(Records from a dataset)
»»
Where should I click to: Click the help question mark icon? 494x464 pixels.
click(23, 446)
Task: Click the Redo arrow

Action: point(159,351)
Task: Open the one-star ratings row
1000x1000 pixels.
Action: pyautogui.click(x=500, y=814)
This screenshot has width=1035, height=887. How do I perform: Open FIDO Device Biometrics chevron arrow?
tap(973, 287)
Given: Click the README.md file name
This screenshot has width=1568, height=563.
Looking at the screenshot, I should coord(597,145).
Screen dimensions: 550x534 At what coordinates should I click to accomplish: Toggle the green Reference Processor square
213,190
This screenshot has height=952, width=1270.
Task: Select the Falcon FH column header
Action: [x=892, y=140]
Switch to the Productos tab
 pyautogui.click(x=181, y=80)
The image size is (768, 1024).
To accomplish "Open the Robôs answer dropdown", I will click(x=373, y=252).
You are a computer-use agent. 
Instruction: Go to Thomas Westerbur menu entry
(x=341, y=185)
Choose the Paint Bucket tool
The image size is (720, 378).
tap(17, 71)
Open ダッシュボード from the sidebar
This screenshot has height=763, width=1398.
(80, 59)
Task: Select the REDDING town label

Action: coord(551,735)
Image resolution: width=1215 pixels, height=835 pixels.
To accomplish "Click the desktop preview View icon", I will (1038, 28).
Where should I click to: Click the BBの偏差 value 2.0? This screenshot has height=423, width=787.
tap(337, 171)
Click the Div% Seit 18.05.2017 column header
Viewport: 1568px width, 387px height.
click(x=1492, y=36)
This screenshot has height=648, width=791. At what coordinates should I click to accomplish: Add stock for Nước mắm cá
««
What you have to do:
What is the number of lines in the entries that include the string "will"? Reply with that number alone.

Written solution:
2